Input records:
▼

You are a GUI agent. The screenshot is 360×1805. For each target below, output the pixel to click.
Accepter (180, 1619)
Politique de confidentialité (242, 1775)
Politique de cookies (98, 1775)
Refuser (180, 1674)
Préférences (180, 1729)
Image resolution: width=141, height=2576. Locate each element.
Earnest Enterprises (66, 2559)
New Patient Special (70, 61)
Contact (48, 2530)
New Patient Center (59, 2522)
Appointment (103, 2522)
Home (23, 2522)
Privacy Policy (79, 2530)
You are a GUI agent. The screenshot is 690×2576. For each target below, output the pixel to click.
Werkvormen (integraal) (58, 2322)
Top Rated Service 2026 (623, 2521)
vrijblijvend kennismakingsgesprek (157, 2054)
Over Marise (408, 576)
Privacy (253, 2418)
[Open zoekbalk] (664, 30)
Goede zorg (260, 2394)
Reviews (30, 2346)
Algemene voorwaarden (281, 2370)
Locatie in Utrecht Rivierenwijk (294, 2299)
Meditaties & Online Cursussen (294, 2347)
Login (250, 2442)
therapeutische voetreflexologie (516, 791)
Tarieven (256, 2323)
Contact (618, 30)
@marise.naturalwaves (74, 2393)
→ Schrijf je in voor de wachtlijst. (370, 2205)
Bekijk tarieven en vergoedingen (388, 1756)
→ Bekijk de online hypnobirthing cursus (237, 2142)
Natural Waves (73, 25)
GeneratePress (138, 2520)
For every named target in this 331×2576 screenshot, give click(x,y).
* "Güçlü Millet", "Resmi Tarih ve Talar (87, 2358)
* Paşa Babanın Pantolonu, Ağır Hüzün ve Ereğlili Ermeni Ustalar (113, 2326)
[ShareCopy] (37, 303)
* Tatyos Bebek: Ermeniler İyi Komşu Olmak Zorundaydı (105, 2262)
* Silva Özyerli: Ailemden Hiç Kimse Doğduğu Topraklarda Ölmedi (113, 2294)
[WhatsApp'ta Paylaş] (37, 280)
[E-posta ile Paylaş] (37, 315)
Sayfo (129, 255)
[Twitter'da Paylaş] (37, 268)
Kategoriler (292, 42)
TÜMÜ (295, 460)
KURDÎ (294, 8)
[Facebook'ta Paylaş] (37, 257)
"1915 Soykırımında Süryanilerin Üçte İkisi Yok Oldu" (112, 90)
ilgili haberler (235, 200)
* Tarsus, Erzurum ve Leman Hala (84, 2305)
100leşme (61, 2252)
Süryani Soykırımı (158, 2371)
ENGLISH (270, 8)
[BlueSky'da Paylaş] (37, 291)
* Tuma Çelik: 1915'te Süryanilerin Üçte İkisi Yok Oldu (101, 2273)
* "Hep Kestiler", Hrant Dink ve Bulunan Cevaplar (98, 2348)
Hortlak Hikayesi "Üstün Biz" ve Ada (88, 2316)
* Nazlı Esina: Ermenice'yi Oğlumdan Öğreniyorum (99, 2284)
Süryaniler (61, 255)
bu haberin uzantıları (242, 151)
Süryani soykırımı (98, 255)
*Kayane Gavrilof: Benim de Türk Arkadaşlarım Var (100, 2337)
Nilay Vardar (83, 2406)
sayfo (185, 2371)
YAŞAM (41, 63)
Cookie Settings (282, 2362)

▲

Problem: Please report the number of lines in this material holding the word "Oldu", and add no other words.

Output of the task: 2